Task description: Can you quote exactly the stretch of lines from the one with "LinkedIn (1181, 891)" through the final line of the material, both ends included?

◇ ◇ ◇ ◇

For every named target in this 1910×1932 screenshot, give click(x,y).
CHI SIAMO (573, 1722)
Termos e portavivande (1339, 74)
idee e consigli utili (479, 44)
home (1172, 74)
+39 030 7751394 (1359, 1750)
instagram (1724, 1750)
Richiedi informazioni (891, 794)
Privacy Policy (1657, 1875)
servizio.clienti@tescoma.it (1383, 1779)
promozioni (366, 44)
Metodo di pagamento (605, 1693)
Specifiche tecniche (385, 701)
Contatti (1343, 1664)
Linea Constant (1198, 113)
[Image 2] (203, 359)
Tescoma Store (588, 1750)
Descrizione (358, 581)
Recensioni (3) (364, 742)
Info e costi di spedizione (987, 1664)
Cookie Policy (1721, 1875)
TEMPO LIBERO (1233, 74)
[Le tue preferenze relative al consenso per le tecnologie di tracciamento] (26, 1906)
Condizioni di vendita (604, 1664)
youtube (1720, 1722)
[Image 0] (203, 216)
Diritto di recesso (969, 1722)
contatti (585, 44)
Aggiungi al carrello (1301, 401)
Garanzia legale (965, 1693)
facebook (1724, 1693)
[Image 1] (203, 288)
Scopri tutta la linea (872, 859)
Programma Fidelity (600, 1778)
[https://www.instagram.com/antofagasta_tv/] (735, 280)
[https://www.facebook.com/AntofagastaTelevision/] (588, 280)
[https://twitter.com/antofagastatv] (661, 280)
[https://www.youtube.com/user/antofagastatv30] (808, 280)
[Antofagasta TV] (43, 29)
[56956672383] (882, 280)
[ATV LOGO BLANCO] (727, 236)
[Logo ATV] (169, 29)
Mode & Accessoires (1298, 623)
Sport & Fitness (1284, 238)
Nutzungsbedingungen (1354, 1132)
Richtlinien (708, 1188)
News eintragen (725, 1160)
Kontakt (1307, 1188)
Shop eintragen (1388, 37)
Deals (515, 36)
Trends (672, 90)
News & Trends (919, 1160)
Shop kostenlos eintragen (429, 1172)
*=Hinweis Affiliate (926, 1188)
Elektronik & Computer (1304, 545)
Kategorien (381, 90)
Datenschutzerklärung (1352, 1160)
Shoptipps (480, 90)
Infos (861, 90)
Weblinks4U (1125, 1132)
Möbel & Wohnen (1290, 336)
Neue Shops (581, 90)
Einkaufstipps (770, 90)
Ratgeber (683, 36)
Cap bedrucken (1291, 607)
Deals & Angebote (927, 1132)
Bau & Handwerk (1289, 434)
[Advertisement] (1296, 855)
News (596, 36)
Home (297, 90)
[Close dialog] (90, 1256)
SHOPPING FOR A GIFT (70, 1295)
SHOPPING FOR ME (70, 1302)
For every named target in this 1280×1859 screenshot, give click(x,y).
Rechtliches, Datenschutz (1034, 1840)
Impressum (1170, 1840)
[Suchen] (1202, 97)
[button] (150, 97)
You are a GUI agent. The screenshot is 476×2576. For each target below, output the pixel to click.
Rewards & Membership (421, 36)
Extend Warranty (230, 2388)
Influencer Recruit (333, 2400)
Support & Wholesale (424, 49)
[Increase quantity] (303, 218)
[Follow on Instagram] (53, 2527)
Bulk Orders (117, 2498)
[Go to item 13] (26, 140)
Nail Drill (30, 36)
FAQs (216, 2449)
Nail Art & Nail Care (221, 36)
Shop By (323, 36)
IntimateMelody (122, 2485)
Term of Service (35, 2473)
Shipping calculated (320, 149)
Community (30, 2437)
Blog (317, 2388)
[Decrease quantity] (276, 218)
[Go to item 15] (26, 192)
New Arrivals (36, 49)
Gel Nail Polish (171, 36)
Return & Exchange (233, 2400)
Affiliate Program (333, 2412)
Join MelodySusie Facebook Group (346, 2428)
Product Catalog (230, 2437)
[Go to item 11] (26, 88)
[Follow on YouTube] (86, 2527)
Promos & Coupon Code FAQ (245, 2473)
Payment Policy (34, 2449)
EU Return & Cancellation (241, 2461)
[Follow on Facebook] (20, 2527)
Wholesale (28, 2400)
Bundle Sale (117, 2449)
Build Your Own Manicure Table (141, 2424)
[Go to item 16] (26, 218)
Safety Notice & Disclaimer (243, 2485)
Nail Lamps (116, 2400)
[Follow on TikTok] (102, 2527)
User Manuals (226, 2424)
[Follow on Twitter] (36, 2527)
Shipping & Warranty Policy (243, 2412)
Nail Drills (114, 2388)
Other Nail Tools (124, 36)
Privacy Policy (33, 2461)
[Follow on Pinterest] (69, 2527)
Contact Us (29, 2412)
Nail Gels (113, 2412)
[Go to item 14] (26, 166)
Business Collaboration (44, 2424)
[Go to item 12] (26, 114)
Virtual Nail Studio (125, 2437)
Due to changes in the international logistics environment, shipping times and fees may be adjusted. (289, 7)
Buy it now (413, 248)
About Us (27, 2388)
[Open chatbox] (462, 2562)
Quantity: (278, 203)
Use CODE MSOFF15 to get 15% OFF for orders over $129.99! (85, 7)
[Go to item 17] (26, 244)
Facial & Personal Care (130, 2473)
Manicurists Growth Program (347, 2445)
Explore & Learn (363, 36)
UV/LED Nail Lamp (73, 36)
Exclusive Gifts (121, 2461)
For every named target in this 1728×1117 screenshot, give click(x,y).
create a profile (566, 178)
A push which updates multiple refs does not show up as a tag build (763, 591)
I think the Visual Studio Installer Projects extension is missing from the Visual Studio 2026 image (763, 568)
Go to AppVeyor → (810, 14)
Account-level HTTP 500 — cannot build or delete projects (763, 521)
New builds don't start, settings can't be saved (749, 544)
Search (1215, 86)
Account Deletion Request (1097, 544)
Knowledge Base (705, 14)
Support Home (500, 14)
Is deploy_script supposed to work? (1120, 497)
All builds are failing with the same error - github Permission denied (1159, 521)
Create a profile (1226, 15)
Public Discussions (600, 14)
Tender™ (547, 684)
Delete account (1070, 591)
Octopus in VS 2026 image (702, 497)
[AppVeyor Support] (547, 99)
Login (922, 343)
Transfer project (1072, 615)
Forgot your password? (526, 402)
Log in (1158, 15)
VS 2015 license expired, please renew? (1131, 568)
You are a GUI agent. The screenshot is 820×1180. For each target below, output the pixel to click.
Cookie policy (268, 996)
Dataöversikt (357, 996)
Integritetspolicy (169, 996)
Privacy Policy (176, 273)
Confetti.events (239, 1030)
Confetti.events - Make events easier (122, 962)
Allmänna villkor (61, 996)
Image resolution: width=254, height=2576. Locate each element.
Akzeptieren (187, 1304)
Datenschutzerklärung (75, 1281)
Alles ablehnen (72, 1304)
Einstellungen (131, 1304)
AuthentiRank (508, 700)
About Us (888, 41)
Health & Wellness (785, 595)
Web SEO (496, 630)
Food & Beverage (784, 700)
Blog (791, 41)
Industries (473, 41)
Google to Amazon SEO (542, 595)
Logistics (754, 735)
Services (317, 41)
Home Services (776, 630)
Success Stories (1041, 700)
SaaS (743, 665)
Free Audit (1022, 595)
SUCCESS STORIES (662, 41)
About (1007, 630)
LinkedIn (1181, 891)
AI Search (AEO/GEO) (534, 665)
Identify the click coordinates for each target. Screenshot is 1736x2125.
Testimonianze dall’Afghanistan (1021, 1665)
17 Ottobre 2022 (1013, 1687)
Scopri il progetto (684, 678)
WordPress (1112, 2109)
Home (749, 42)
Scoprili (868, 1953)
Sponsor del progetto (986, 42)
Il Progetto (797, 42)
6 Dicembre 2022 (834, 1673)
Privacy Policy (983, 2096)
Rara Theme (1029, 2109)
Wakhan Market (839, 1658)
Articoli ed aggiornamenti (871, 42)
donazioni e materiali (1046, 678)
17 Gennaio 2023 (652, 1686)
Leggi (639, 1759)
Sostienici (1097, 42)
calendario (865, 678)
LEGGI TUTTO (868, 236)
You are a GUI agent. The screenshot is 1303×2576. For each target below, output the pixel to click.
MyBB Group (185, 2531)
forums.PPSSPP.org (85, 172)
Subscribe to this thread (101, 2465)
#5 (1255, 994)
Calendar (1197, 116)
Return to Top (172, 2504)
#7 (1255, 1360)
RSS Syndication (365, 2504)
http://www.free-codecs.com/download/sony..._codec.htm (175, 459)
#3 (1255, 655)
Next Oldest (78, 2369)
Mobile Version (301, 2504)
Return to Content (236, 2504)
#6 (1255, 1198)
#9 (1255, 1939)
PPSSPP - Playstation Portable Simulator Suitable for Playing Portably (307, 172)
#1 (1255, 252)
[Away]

◇ ◇ ◇ ◇

Answer to the problem:
LinkedIn (1181, 891)
AI Search (AEO/GEO) (534, 665)
Identify the click coordinates for each target. Screenshot is 1736x2125.
Testimonianze dall’Afghanistan (1021, 1665)
17 Ottobre 2022 (1013, 1687)
Scopri il progetto (684, 678)
WordPress (1112, 2109)
Home (749, 42)
Scoprili (868, 1953)
Sponsor del progetto (986, 42)
Il Progetto (797, 42)
6 Dicembre 2022 (834, 1673)
Privacy Policy (983, 2096)
Rara Theme (1029, 2109)
Wakhan Market (839, 1658)
Articoli ed aggiornamenti (871, 42)
donazioni e materiali (1046, 678)
17 Gennaio 2023 (652, 1686)
Leggi (639, 1759)
Sostienici (1097, 42)
calendario (865, 678)
LEGGI TUTTO (868, 236)
You are a GUI agent. The screenshot is 1303×2576. For each target below, output the pixel to click.
MyBB Group (185, 2531)
forums.PPSSPP.org (85, 172)
Subscribe to this thread (101, 2465)
#5 (1255, 994)
Calendar (1197, 116)
Return to Top (172, 2504)
#7 (1255, 1360)
RSS Syndication (365, 2504)
http://www.free-codecs.com/download/sony..._codec.htm (175, 459)
#3 (1255, 655)
Next Oldest (78, 2369)
Mobile Version (301, 2504)
Return to Content (236, 2504)
#6 (1255, 1198)
#9 (1255, 1939)
PPSSPP - Playstation Portable Simulator Suitable for Playing Portably (307, 172)
#1 (1255, 252)
[Away]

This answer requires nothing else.